**WORK REQUEST**: Repeat only what runs from the line with "Task: Pick the Deep Yellow 49 color swatch" through the last line of the data below, both included, keeping every word as it is and leaving out the pictures.

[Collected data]
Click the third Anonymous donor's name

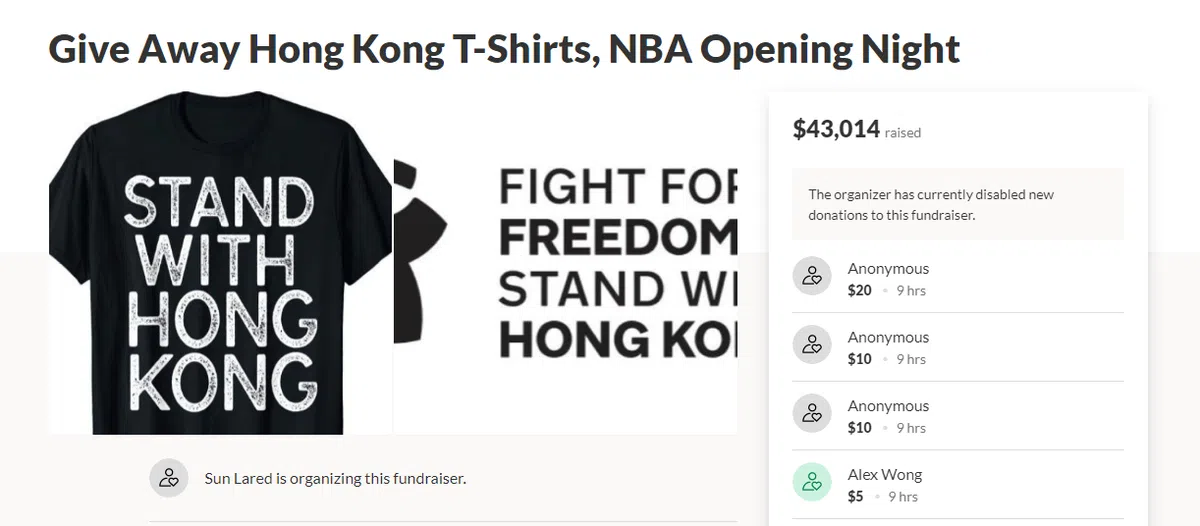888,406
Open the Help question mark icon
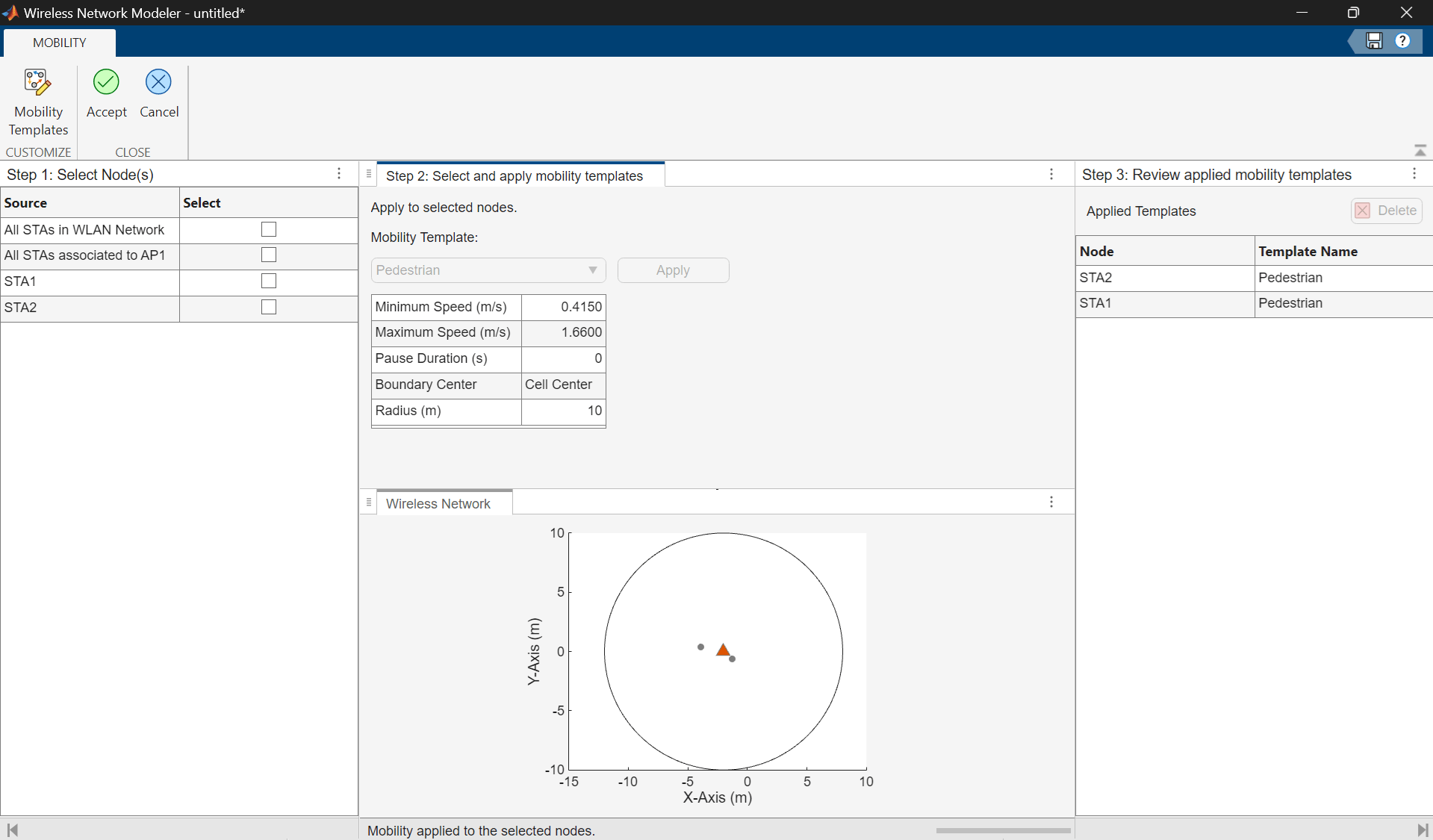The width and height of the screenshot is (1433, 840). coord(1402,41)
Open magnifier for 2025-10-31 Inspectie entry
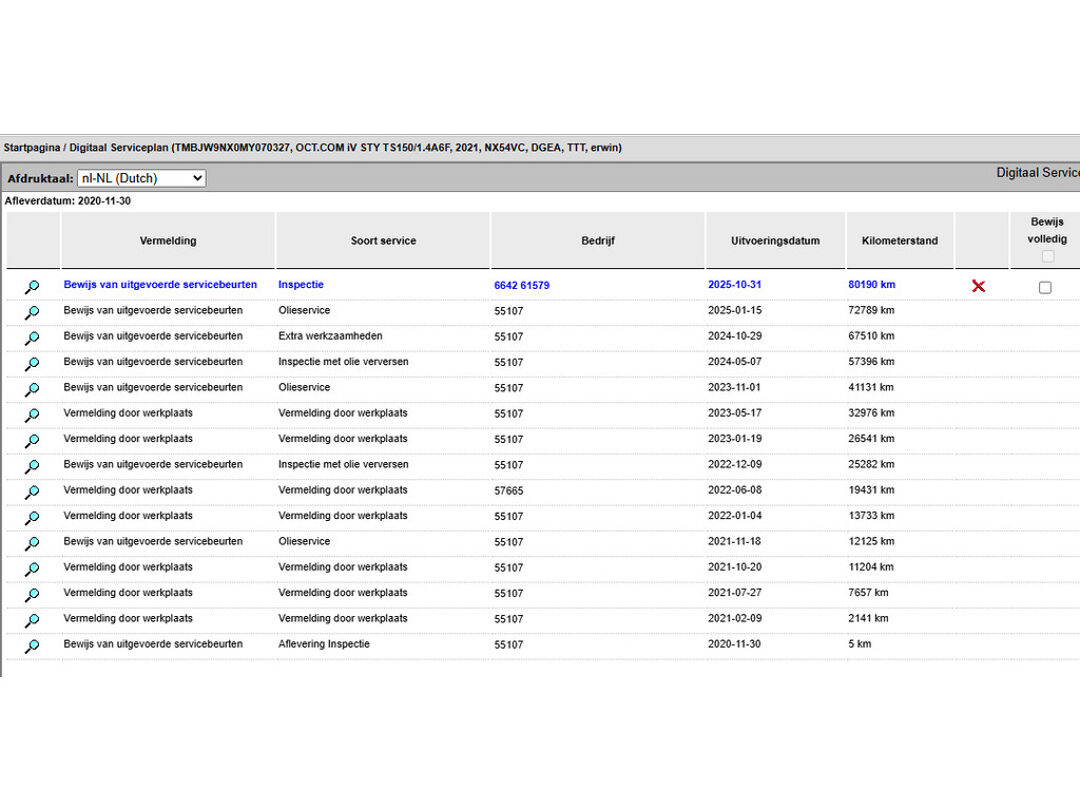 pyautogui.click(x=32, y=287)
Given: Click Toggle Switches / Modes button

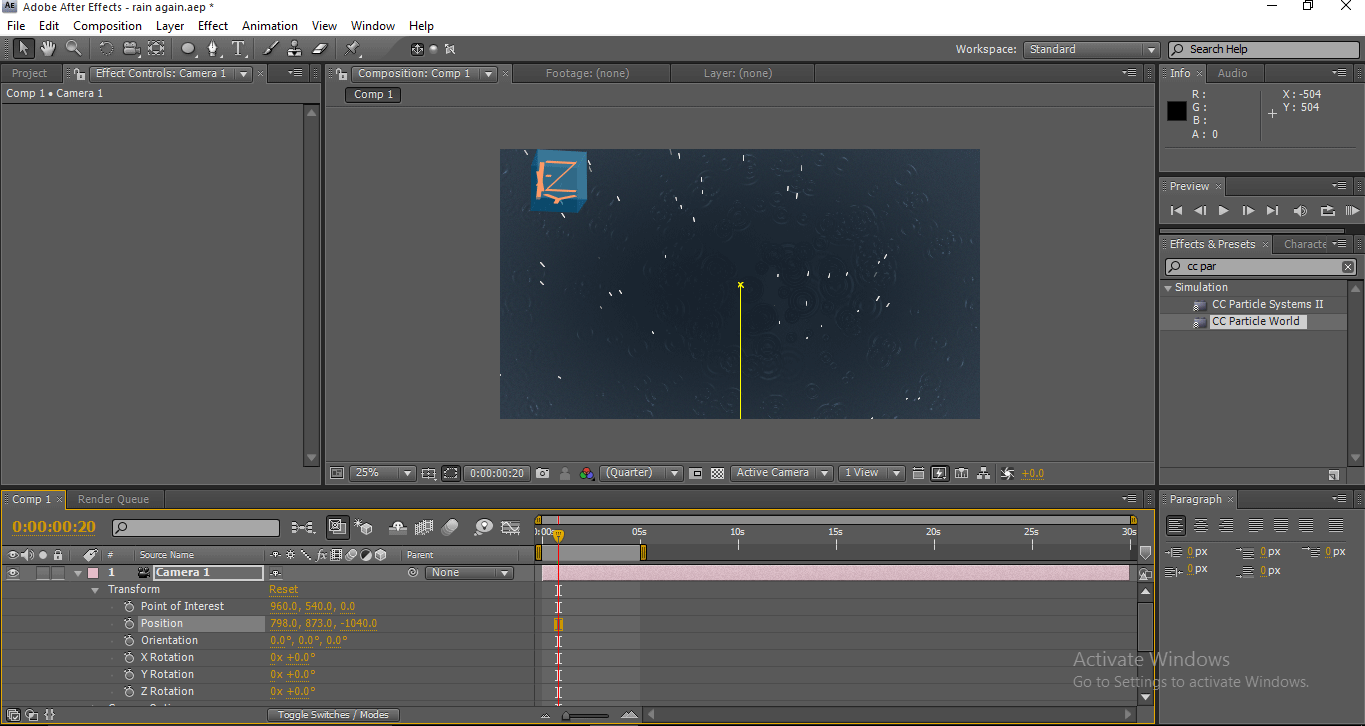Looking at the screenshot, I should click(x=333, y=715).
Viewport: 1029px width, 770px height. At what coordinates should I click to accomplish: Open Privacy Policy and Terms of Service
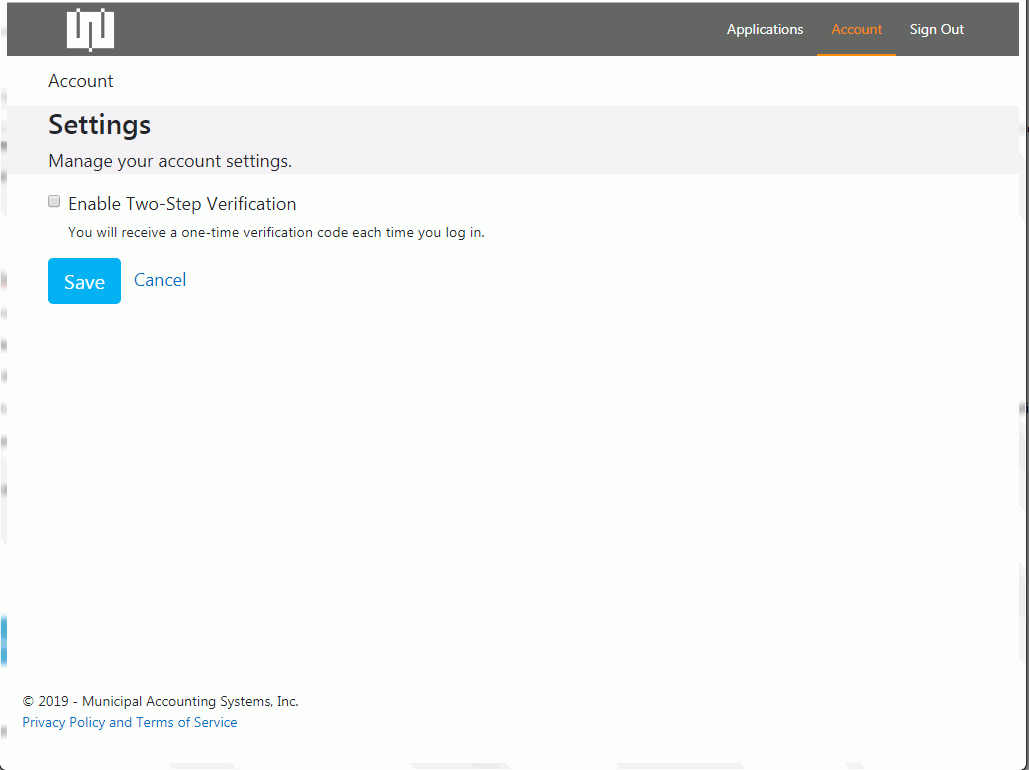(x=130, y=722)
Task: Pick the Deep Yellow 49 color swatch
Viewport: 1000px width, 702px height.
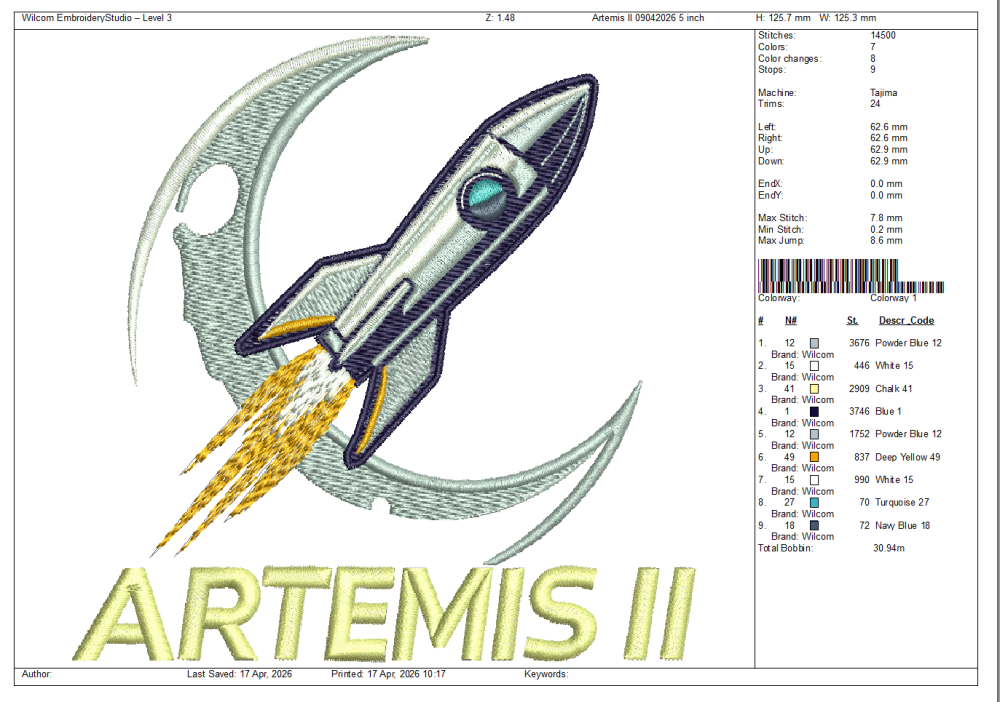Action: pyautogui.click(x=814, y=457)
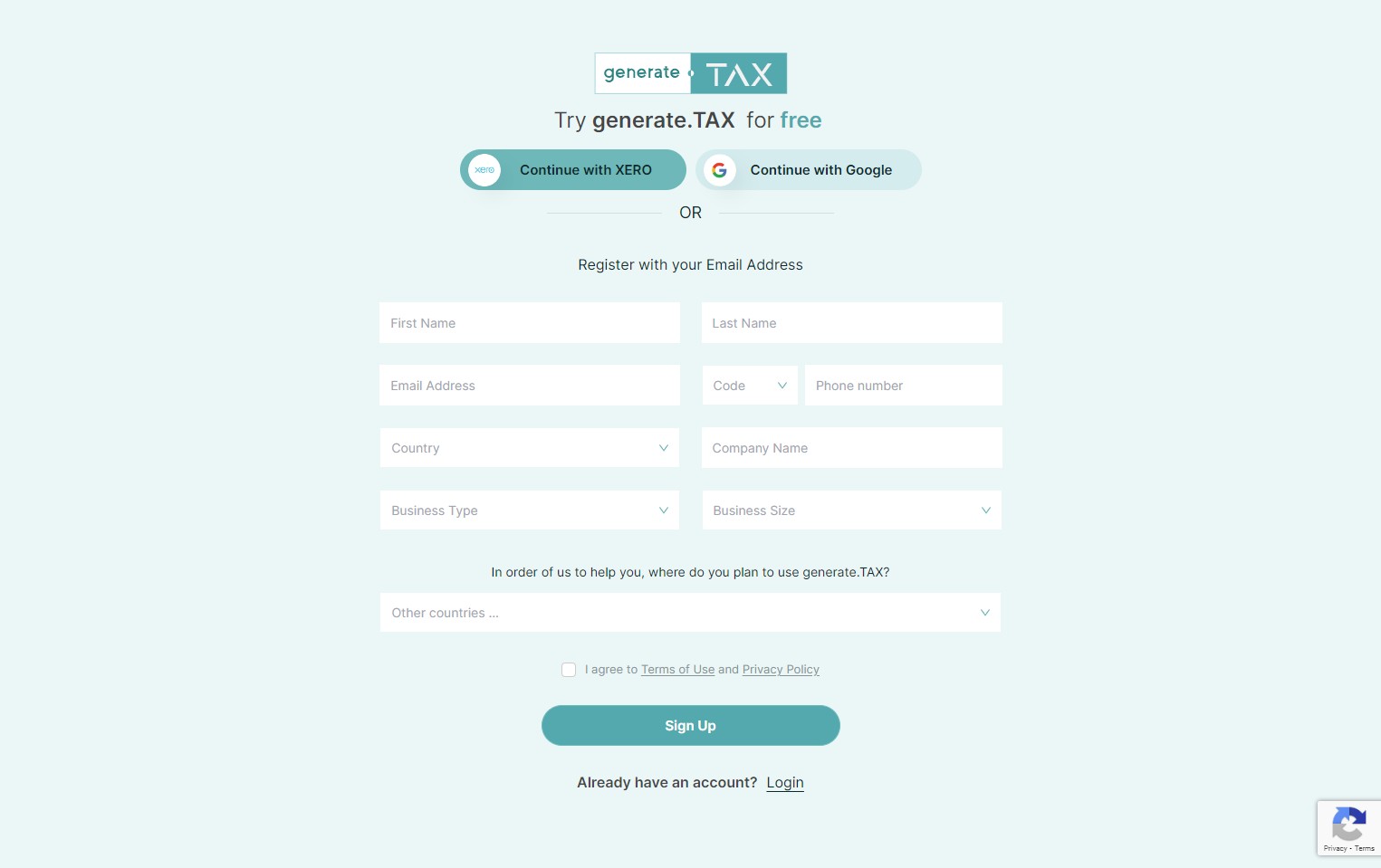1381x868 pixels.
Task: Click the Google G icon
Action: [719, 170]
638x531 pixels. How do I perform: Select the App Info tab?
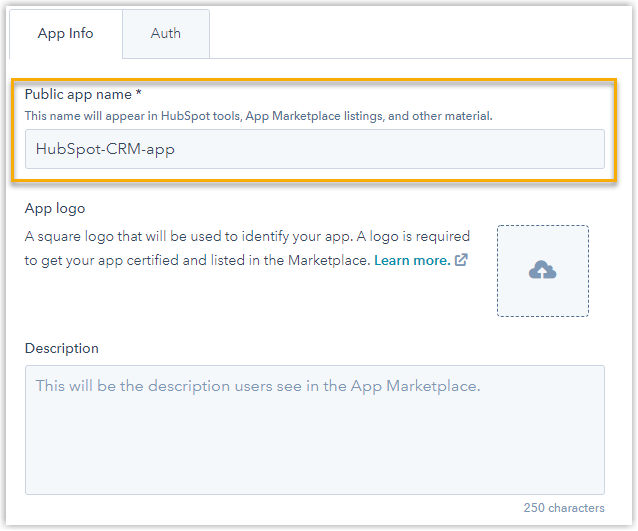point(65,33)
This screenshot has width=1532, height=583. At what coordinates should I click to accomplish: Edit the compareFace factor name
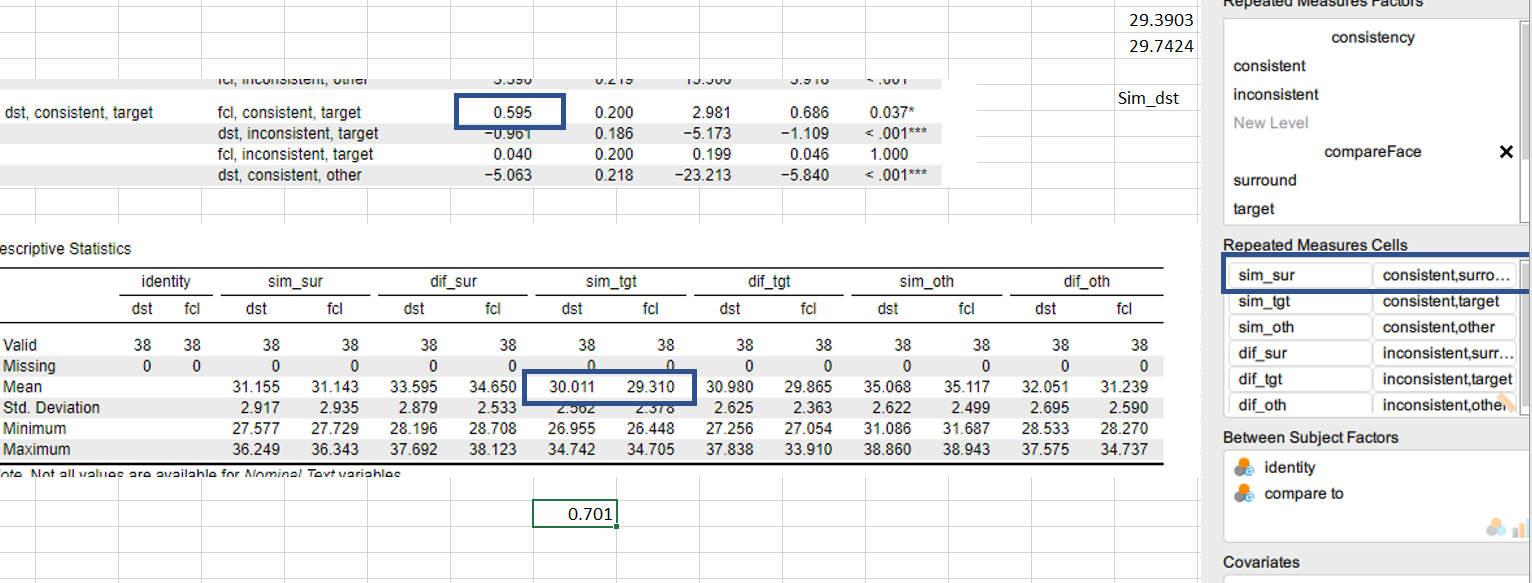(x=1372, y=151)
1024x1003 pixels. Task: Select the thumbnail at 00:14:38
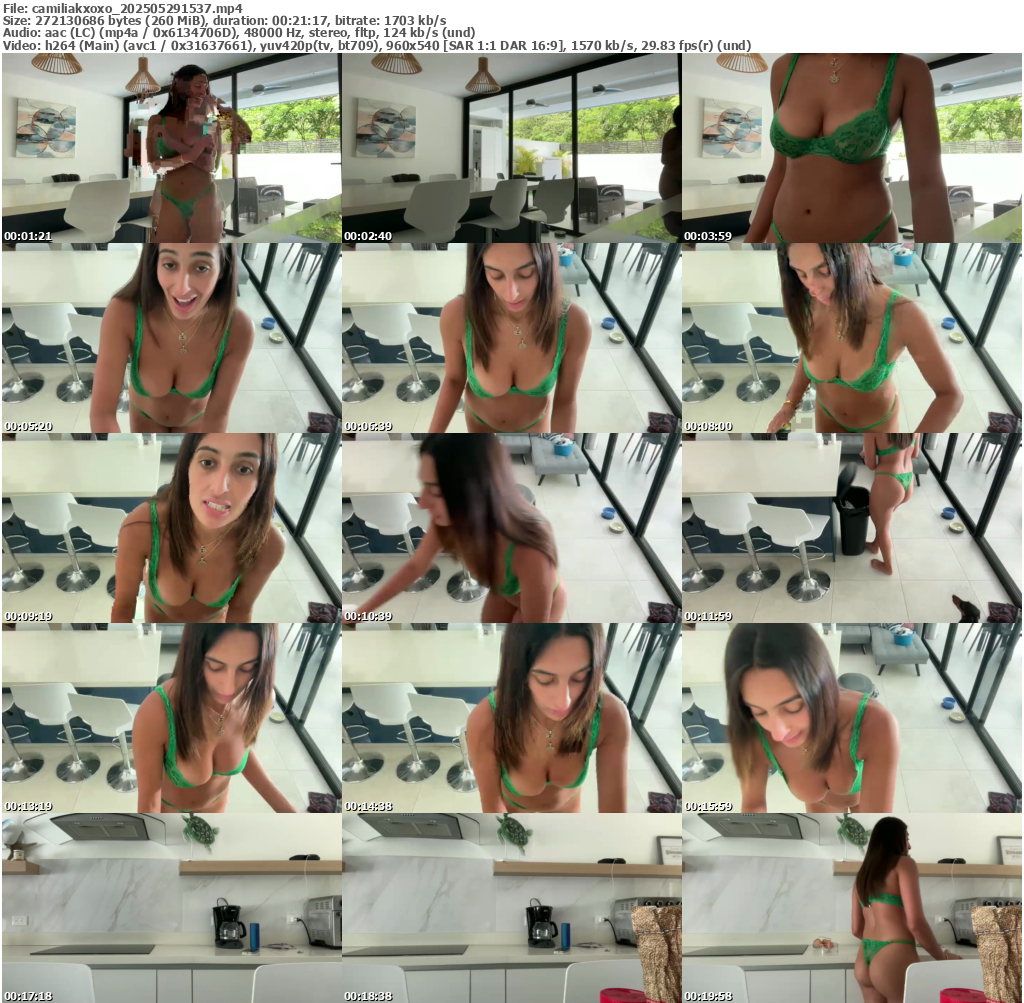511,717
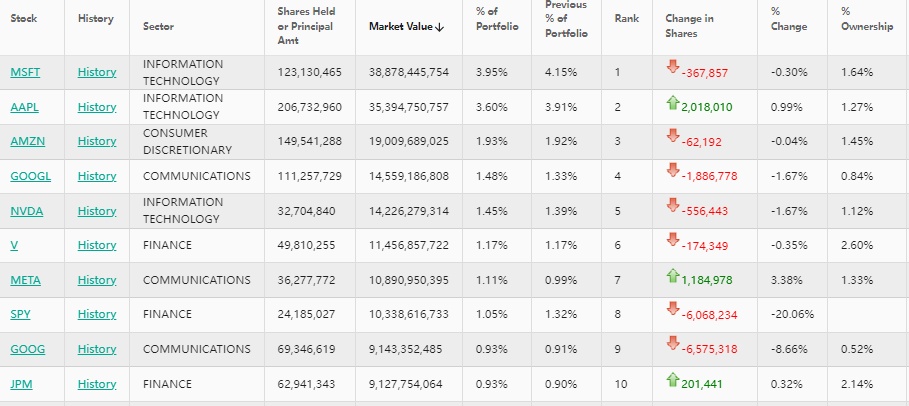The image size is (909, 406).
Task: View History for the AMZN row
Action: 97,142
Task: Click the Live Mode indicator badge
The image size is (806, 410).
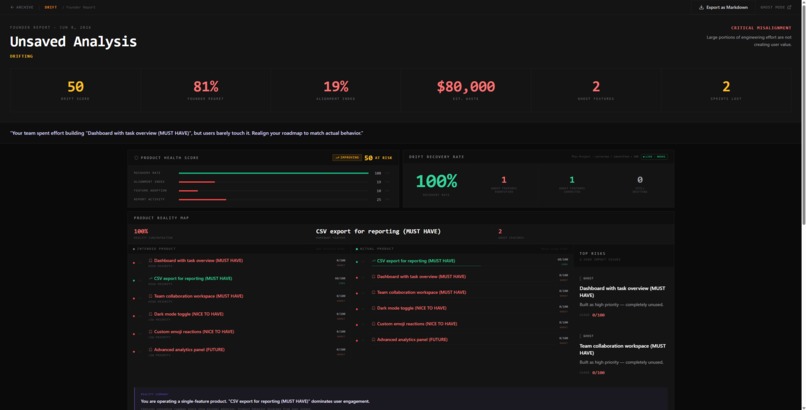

**OUTPUT FOR THIS TASK**:
Task: Pick the Deep Yellow 49 color swatch
Viewport: 1000px width, 702px height.
Action: pyautogui.click(x=814, y=457)
1381x868 pixels.
Task: Click the Google G icon
Action: [719, 170]
638x531 pixels. How do I perform: Select the App Info tab?
point(65,33)
This screenshot has width=1532, height=583. At what coordinates should I click to accomplish: Edit the compareFace factor name
(x=1372, y=151)
1024x1003 pixels. Task: Select the thumbnail at 00:14:38
511,717
The image size is (909, 406).
Task: View History for the AMZN row
Action: 97,142
Task: Click the Live Mode indicator badge
The image size is (806, 410).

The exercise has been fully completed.